▶ **The problem**
Rewrite the part of the listing that runs from the line containing "The image size" through the end of the listing, with "Toggle" replaced by "Check" and everything else unchanged. Leave the pictures out of your answer.

▶ **Data extract**

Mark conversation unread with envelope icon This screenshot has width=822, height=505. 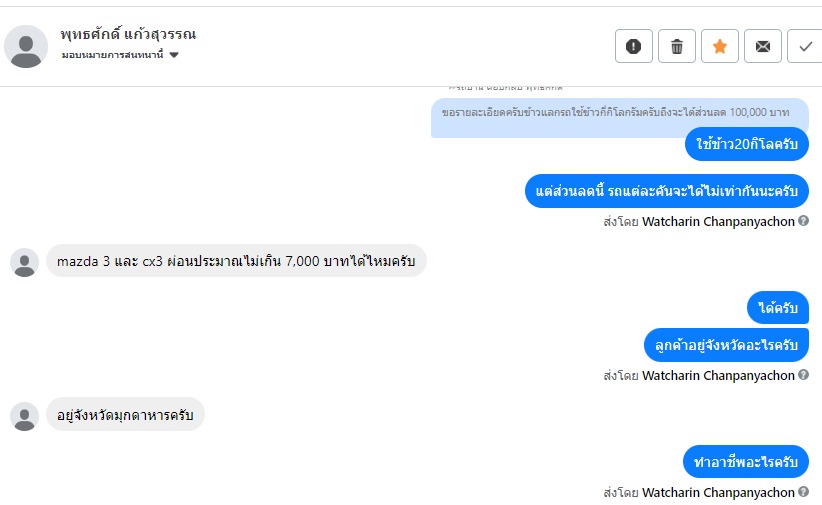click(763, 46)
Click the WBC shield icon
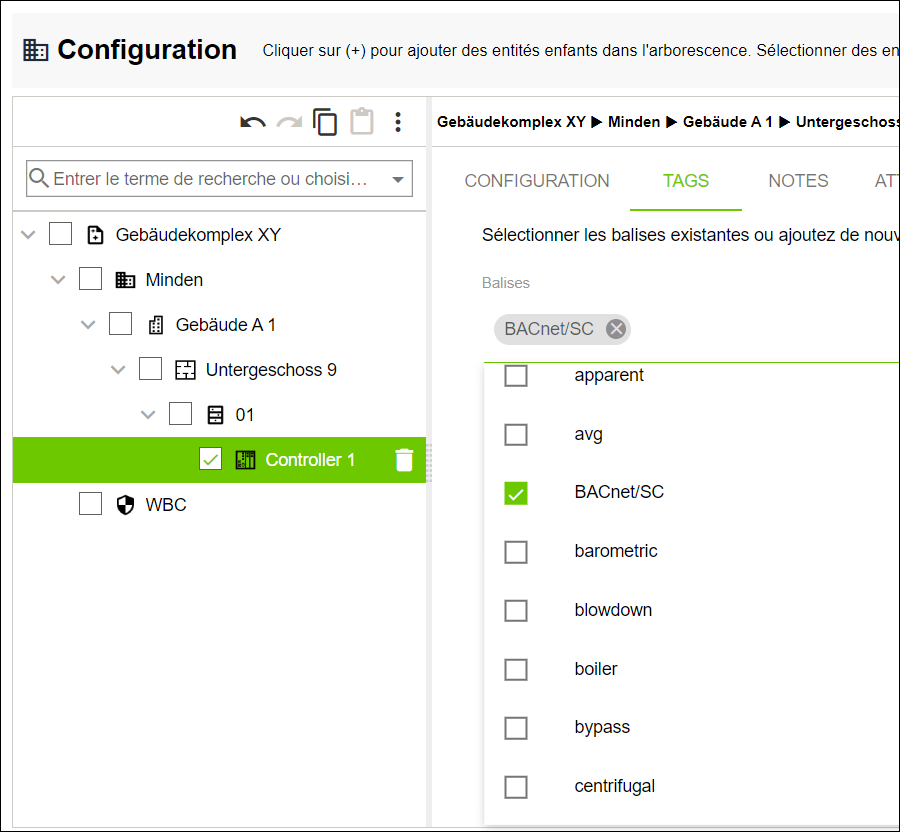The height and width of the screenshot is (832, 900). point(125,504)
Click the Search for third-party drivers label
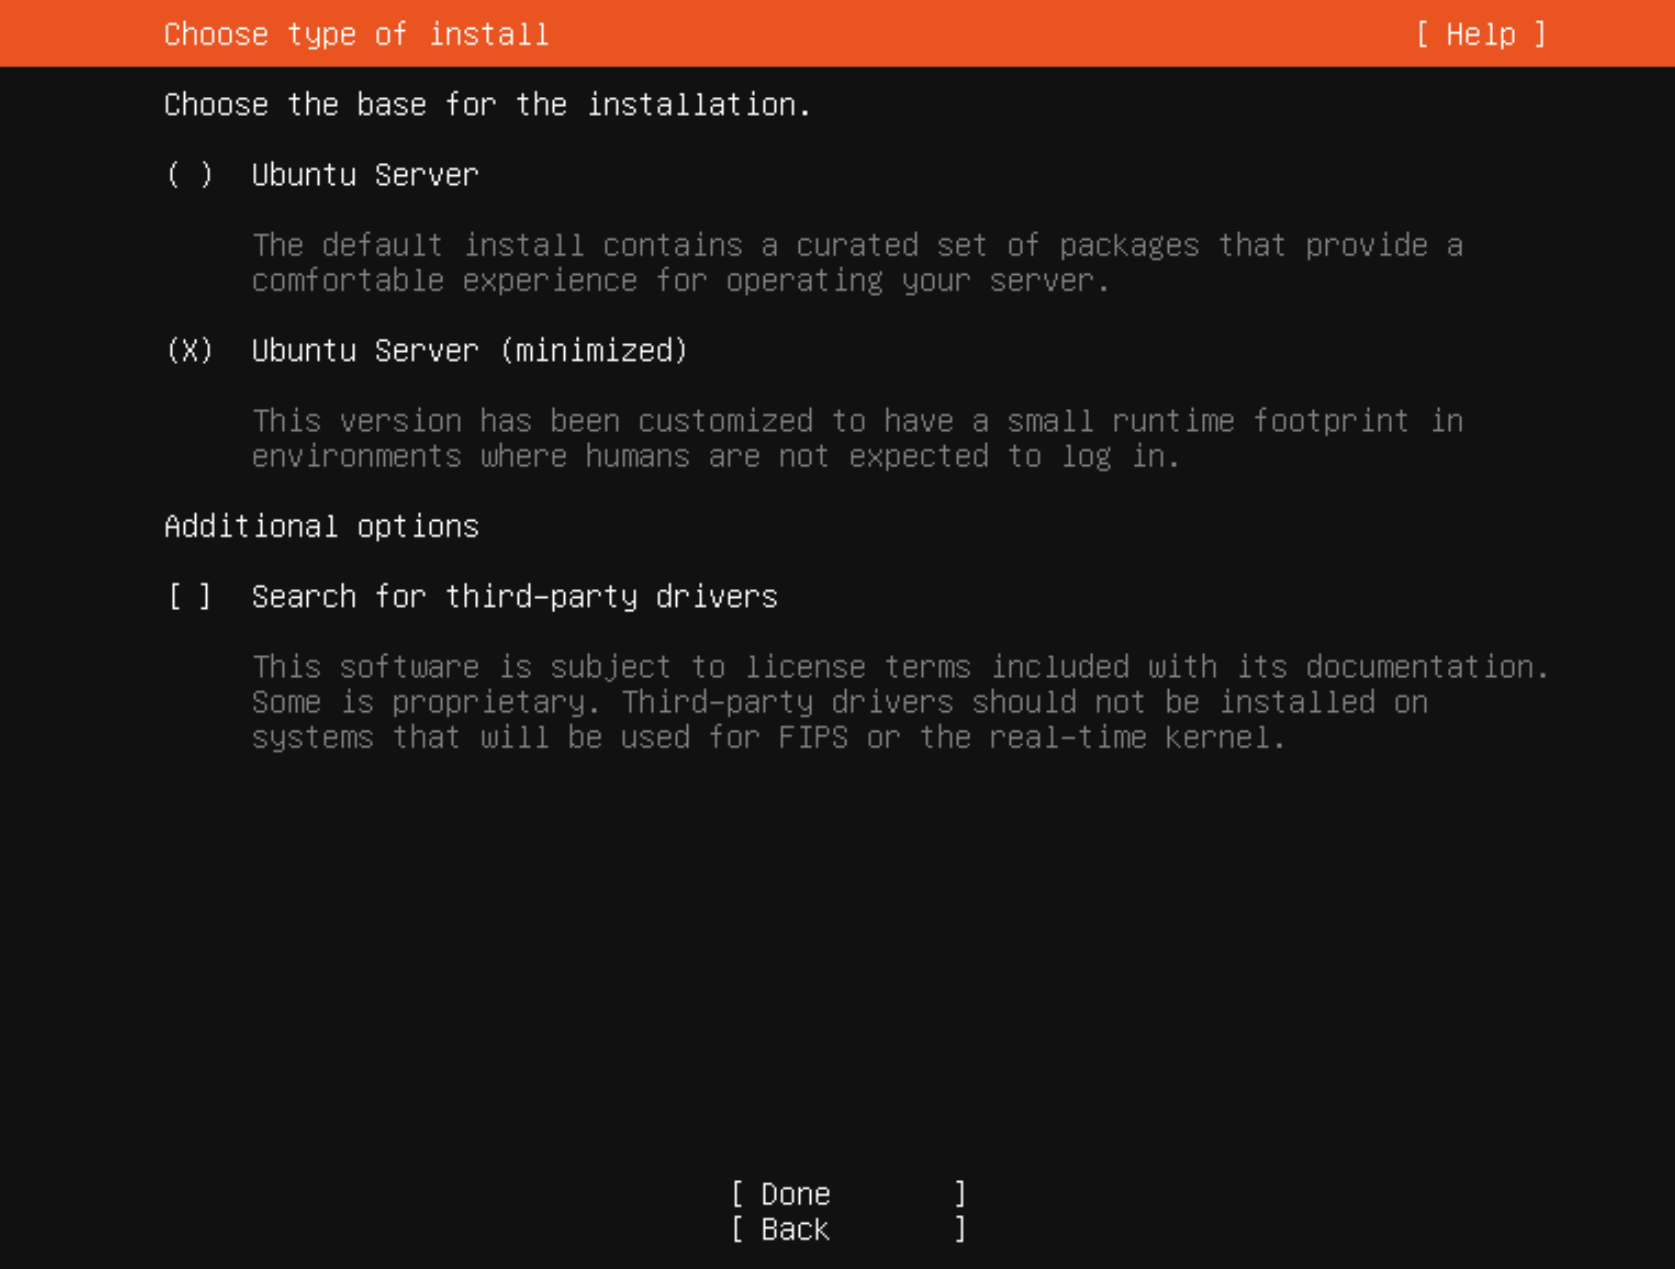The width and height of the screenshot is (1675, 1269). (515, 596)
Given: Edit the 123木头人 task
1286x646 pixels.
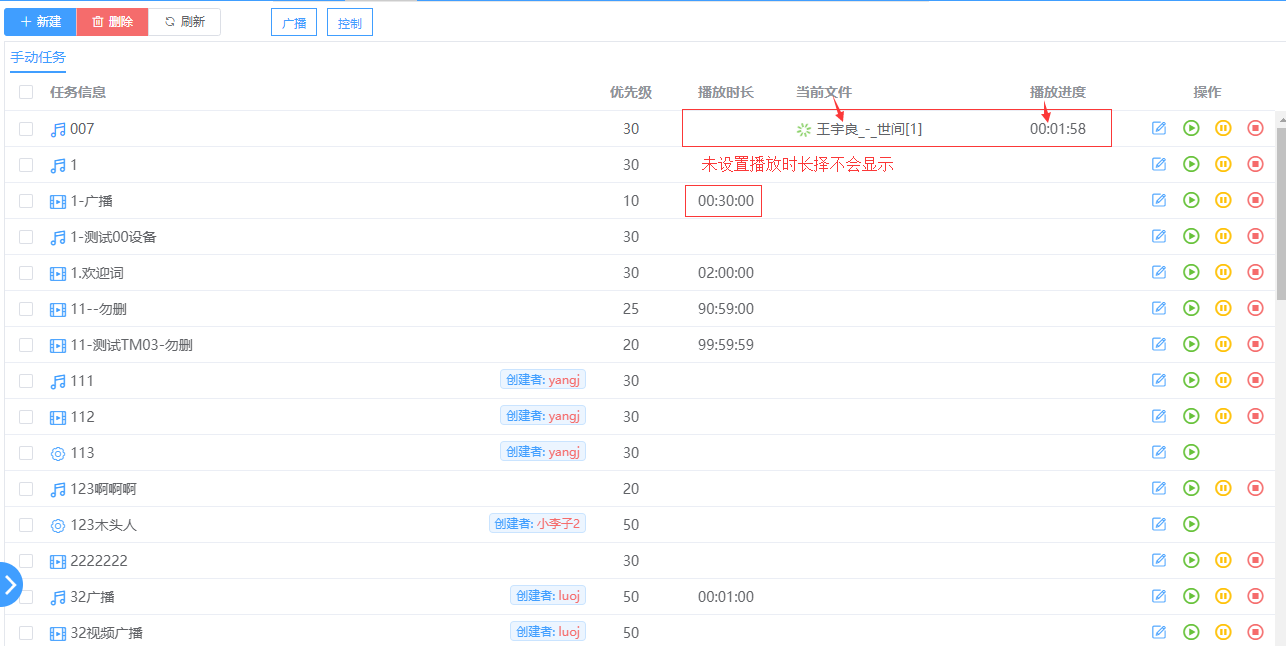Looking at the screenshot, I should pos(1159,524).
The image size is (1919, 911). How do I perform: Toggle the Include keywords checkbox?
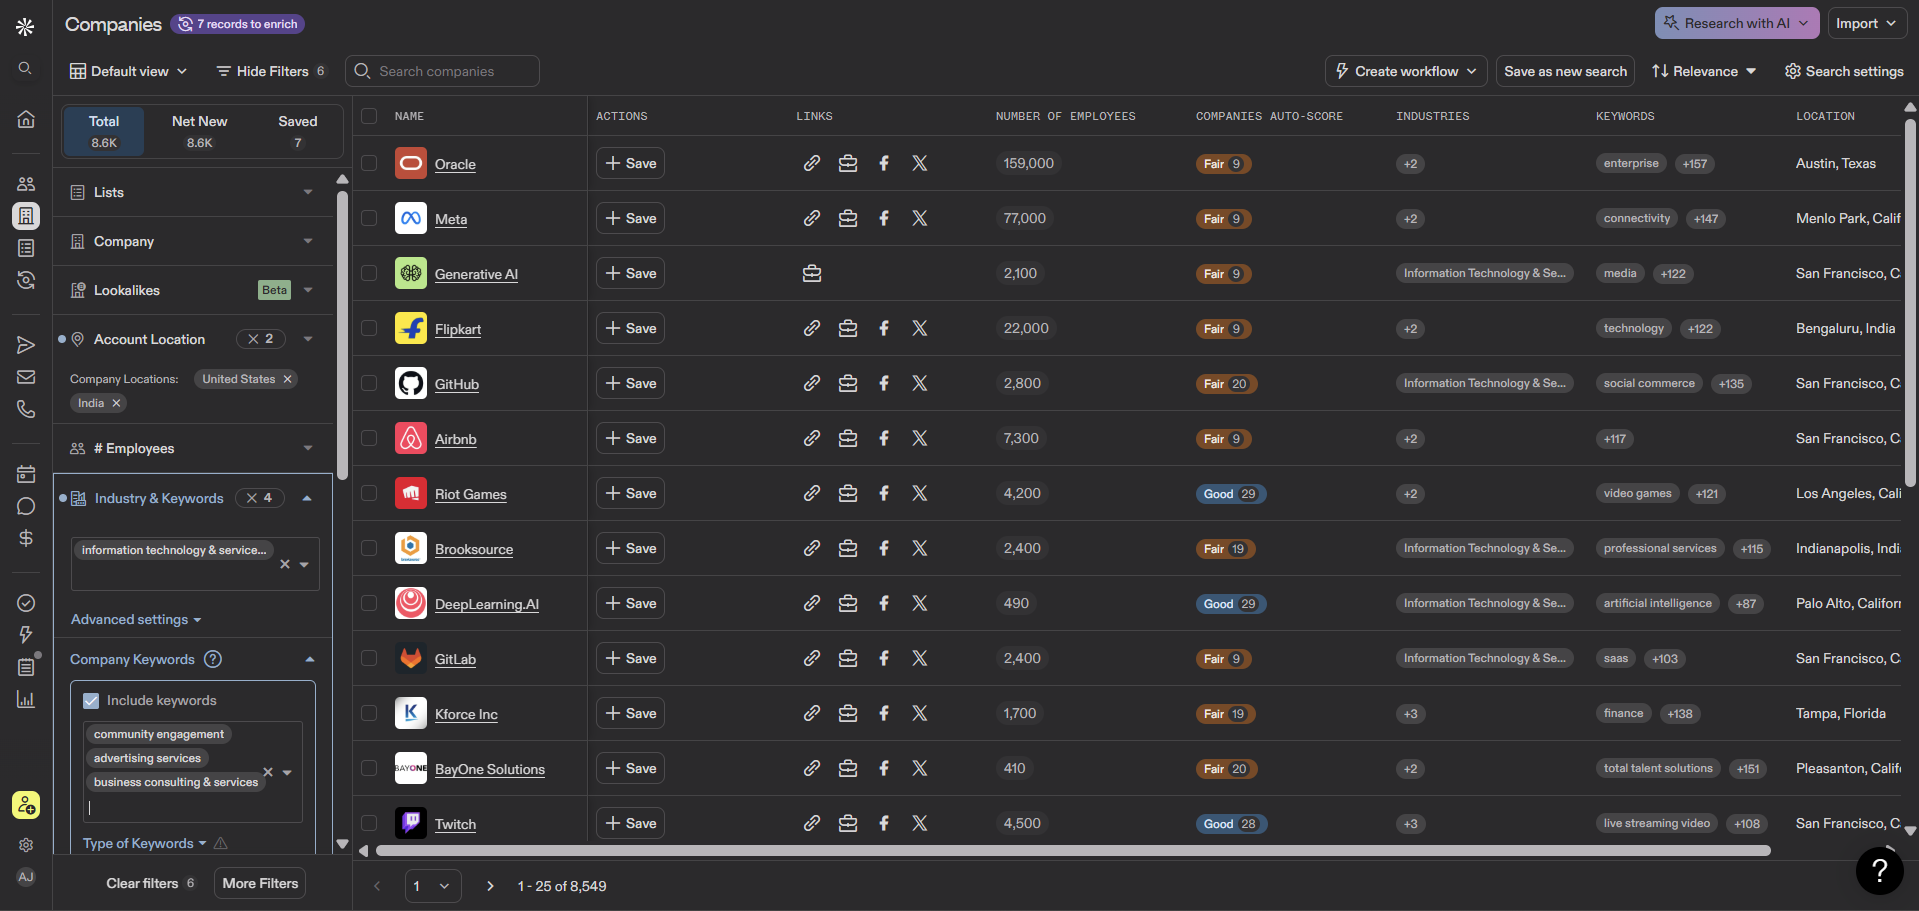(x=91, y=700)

▶ **Output of the exercise**
The image size is (1919, 911). How do I perform: Check the Include keywords checkbox?
(x=91, y=700)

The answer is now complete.